Looking at the graph on that page, coal production is down but is still higher
than what it was 50 years ago.

[1]
[https://en.wikipedia.org/wiki/Coal_mining_in_the_United_Stat...](https://en.wikipedia.org/wiki/Coal_mining_in_the_United_States)

------
Havoc
Wouldn't it make sense to build a solar farm there instead. I mean the power
lines etc are all there already

------
thoughtstheseus
Just look at the companies who provide maintance...they're leaving the
business.

------
bwb
Nice to feel a little hope and see this :)

------
hsbaut76
Yeah, not in Australia though.

------
lifeisstillgood
One of the great ironies of political life in the UK is that we are now
celebrating generating electricity for "X days without Coal".
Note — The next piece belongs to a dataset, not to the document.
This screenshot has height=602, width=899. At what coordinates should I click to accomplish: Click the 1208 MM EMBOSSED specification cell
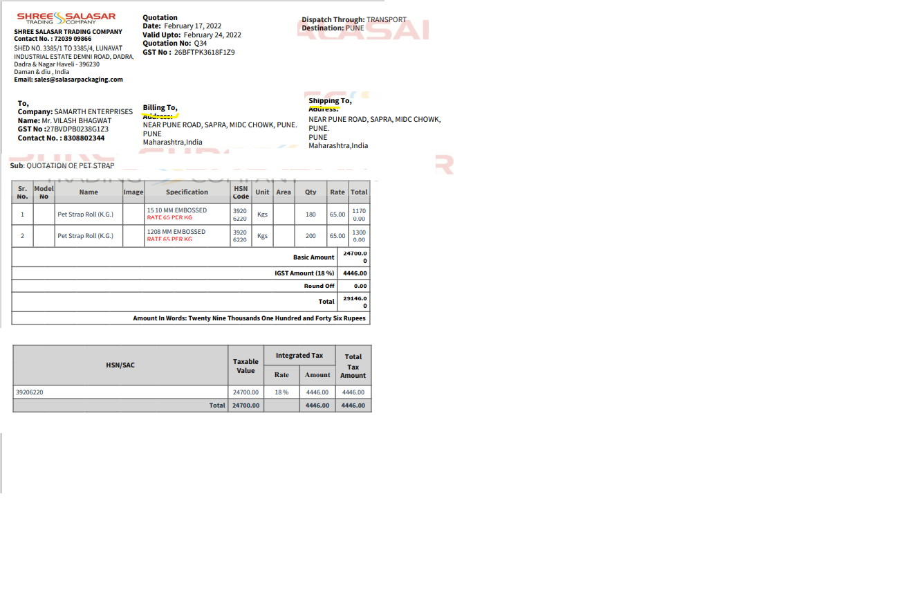tap(176, 232)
This is of course a positive thing, but it was arrived at by the politically
motivated near-total destruction of UK's mining industry in the 1980s (the
then right wing Tory government wanted to destroy the heartland support of its
left wing Labour opponents).

What was a socially divisive, bitter class struggle for years and years, that
nearly brought down the government, is now a strategic masterstroke of climate
change planning.

Life is odd.

[#]
[https://en.wikipedia.org/wiki/UK_miners%27_strike_(1984%E2%8...](https://en.wikipedia.org/wiki/UK_miners%27_strike_\(1984%E2%80%9385\))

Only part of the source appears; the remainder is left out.